Basic facts imply that alcohol is far more dangerous than cannabis — and now there is statistical research to back that up.
A study published by Scientific Reports
looked into the toxicity of alcohol, marijuana, heroin, ecstasy,
cocaine, nicotine, amphetamines and a handful of other substances, and
the quantities in which they are typically used. Out of every
substance studied, alcohol was the most dangerous on a population level,
while cannabis was the only one classified as “low risk” — as the Independent reported it proved statistically to be a staggering 114 times less deadly than alcohol.

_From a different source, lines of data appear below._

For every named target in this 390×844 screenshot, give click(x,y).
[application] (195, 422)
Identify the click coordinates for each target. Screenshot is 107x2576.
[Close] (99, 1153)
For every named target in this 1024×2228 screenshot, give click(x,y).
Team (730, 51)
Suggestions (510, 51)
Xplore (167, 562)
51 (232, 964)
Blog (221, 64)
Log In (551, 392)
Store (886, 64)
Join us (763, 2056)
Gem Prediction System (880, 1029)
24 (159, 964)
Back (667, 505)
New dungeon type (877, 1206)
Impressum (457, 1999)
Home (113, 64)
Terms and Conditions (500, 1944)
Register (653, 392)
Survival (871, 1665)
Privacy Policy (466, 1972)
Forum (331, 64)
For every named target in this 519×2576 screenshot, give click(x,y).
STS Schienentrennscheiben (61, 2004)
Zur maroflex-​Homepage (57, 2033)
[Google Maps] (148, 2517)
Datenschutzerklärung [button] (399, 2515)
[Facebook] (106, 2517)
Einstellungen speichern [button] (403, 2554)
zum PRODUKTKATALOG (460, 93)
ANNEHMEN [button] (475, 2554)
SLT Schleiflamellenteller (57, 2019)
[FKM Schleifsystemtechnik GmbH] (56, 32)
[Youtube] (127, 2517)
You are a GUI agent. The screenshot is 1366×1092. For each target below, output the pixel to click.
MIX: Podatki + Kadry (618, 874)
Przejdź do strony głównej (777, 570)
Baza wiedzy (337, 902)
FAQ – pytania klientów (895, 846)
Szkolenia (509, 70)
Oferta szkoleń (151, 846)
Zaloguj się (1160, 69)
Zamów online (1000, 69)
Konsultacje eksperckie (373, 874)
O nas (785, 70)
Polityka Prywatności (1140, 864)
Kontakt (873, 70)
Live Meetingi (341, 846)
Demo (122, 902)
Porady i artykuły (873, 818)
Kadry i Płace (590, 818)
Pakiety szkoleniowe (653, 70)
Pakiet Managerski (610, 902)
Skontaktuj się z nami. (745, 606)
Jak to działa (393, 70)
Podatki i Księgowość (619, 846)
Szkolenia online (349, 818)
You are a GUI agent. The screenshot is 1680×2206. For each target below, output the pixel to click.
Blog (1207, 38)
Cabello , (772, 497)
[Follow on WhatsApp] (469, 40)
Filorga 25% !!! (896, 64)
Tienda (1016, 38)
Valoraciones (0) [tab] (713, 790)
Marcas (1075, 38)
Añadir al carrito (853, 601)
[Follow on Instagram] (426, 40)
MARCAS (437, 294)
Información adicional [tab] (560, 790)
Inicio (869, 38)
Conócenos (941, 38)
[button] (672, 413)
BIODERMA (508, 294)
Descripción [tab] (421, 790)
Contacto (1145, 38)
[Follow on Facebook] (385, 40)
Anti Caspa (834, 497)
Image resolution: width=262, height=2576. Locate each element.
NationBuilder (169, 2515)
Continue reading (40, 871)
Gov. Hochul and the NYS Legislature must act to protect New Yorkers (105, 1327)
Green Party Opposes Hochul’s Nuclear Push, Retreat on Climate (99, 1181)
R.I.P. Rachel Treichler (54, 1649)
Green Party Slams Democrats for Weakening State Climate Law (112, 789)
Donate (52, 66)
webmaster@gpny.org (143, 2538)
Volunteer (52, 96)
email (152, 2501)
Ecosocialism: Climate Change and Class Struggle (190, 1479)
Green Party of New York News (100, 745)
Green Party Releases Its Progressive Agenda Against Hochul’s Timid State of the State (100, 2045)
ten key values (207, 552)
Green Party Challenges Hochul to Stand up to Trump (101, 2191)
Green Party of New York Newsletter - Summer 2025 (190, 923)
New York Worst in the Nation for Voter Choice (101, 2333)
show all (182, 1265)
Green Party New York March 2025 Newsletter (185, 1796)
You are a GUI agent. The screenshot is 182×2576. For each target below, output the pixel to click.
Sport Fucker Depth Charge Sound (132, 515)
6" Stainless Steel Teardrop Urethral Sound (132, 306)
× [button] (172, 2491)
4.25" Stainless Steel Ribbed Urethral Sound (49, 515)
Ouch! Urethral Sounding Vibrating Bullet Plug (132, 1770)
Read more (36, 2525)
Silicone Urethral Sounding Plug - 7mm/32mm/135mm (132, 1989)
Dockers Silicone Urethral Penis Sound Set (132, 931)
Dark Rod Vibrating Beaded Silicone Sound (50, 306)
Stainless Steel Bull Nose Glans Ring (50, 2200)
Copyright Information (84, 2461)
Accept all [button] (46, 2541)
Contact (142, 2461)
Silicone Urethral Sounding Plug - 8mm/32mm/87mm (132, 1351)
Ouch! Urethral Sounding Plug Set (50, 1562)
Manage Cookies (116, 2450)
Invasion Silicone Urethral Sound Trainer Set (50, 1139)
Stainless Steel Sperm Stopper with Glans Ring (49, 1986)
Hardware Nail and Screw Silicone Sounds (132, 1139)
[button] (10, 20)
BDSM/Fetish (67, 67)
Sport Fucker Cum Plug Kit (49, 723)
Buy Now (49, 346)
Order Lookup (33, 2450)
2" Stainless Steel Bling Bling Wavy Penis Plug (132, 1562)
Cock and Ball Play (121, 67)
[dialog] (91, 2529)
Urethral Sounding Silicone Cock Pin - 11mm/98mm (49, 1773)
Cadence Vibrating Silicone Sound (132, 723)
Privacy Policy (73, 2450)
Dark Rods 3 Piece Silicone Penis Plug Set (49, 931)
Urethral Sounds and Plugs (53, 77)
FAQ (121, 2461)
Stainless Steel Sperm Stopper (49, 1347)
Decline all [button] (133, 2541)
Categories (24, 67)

The study, conducted by Dirk Lachenmeier
and Jurgen Rehm, assessed the practical risk levels for each sunstance
in a way that allows for a side-by-side comparison. After determining a
toxicity benchmark for each compound using animal studies, the
researchers looked at consumption on an individual and population-wide
level.
For individual users, alcohol, heroin, nicotine and cocaine all
hit the “high-risk” threshold determined by the researchers. Alcohol and
nicotine generally have less dramatic results than heroin or cocaine
for a particular incidence of use, but the frequency of their use brings
the two legal substances up to the same high tier. Every other
substance other than marijuana was classified as “risk” — with cannabis
being the lone occupant of the “low-risk” category.
On the population level, alcohol ranked
unambiguously as the most dangerous substance, with nicotine second.
Cannabis, despite its popularity, was the least dangerous by a wide
margin.
The researchers noted that previous
studies had generally produced similar rankings, but probably failed to
show the degree of separation between rankings.
“Our MOE [margin of exposure] results
confirm previous drug rankings based on other approaches,” they write.
“Specifically, the results confirm that the risk of cannabis may have
been overestimated in the past. At least for the endpoint of mortality,
the MOE for THC/cannabis in both individual and population-based
assessments would be above safety thresholds.…In contrast, the risk of
alcohol may have been commonly underestimated.”
The authors go on to point out that
previous analyses compared THC to other chemicals on a linear scale, and
thus probably made them look too similar. In reality, cannabis is
exponentially safer than other substances with which it is often
compared.
Though the authors provide extensive
caveats about the limits and interpretation of their research, they do
not shy away from one basic conclusion with regards to policy: cannabis
criminalization does not make sense:
“Currently, the MOE results point to risk
management prioritization towards alcohol and tobacco rather than
illicit substances. The high MOE values of cannabis, which are in a
low-risk range, suggest a strict legal regulatory approach rather than
the current prohibition approach.”
The study is merely the latest addition
to a mountain of evidence that alcohol, which is addictive, associated
with violence and potentially fatal in high doses, is more harmful than
cannabis, which is none of those things. This research provides
numerical backing to common-sense reasoning.